··· Records to process

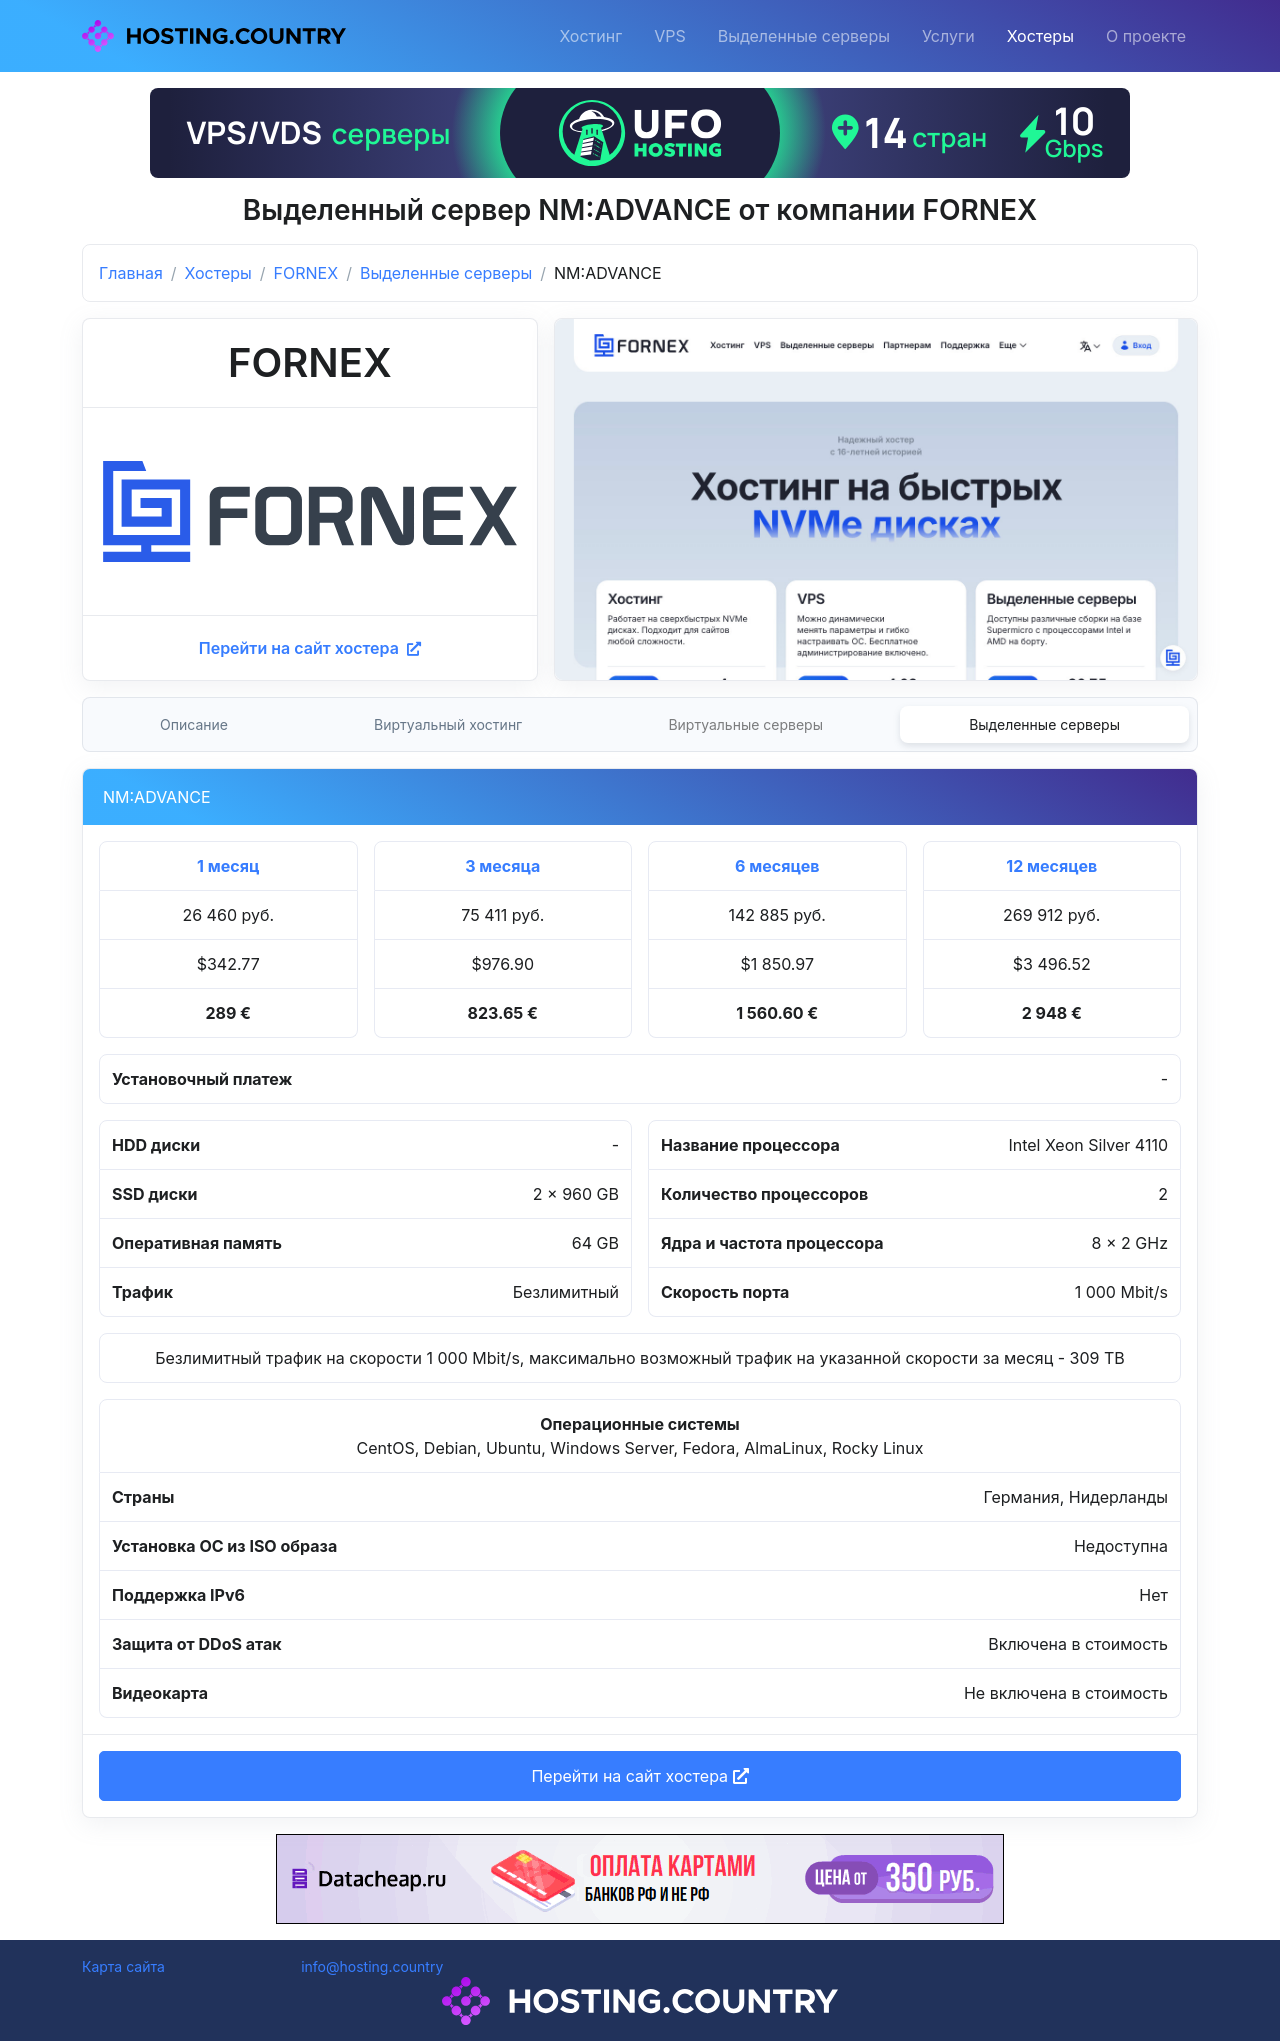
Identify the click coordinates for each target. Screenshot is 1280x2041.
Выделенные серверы (804, 36)
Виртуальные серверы (745, 724)
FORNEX (306, 273)
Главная (131, 273)
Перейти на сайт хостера (310, 648)
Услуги (948, 36)
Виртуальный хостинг (448, 724)
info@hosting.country (372, 1966)
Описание (194, 724)
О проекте (1146, 36)
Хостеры (1040, 36)
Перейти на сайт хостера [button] (639, 1776)
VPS (670, 36)
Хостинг (590, 36)
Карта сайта (123, 1966)
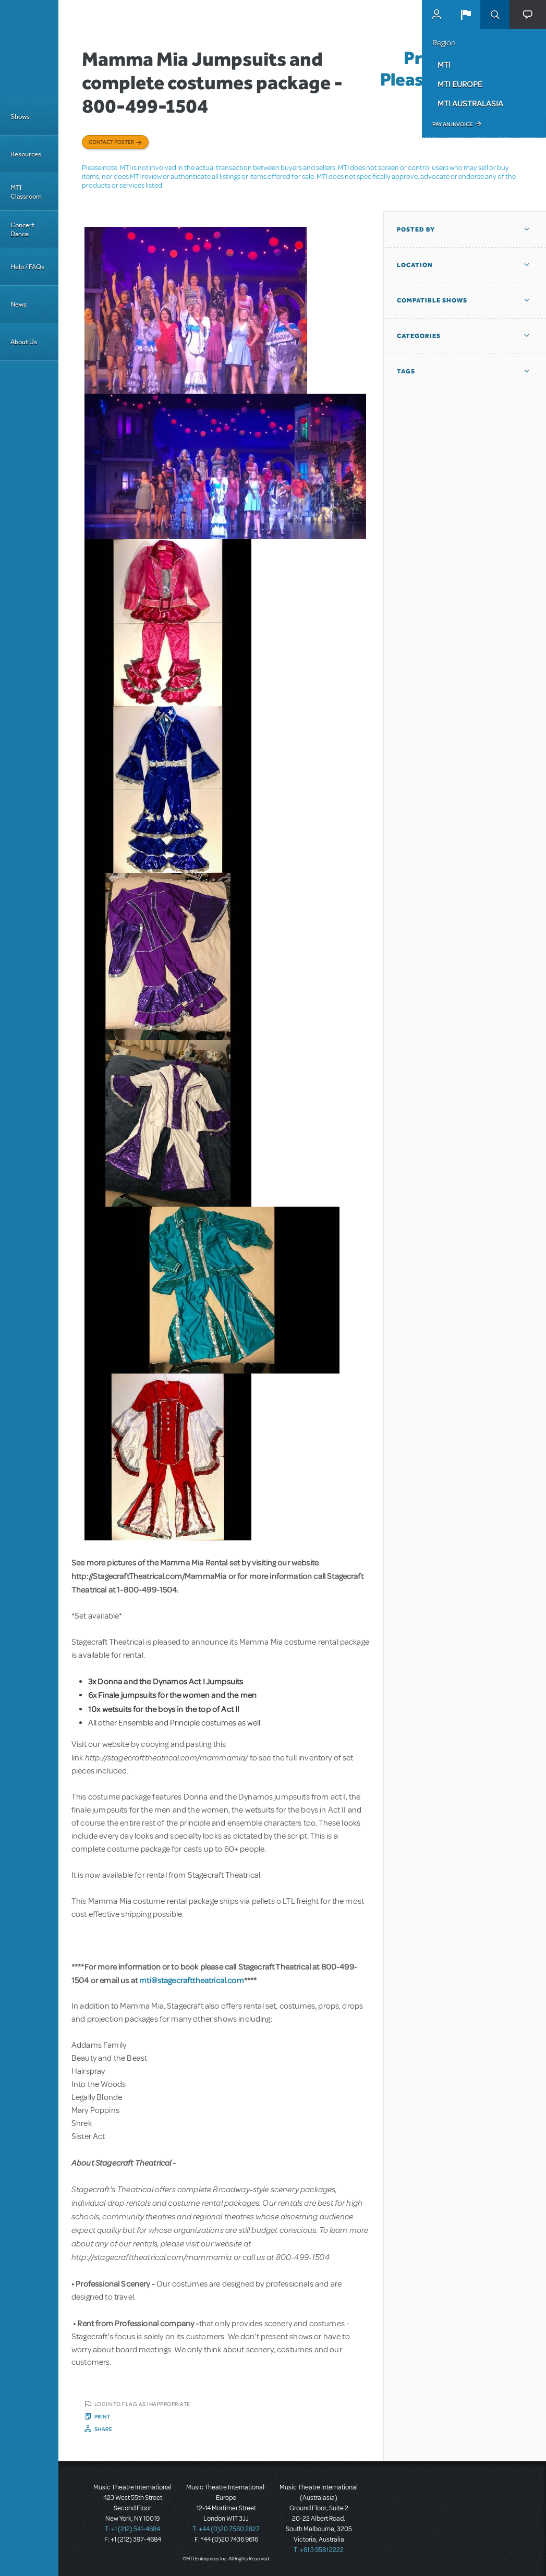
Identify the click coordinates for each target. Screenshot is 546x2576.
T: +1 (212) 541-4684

······

> [Stated exercise]: Could you write out all of the lines above again, requests included, with every coordinate in the answers multiplied by 0.5 and rounded to a whole number, halves rounding up, while the numbers in the requests stay unchanged? Leave the pictures out of your answer.

> [Solution to this task]:
Identify the click coordinates for each target. Screenshot is 1280x2041.
Выделенные серверы (402, 18)
Виртуальные серверы (373, 362)
FORNEX (153, 137)
Главная (66, 137)
Перейти на сайт хостера (155, 324)
Услуги (474, 18)
Виртуальный хостинг (224, 362)
info@hosting.country (186, 983)
Описание (97, 362)
О проекте (573, 18)
Хостеры (520, 18)
Перейти на сайт хостера [button] (320, 888)
VPS (335, 18)
Хостинг (295, 18)
Карта сайта (62, 983)
Identify the click coordinates for each target. Screenshot is 546x2576.
T: +1 (212) 541-4684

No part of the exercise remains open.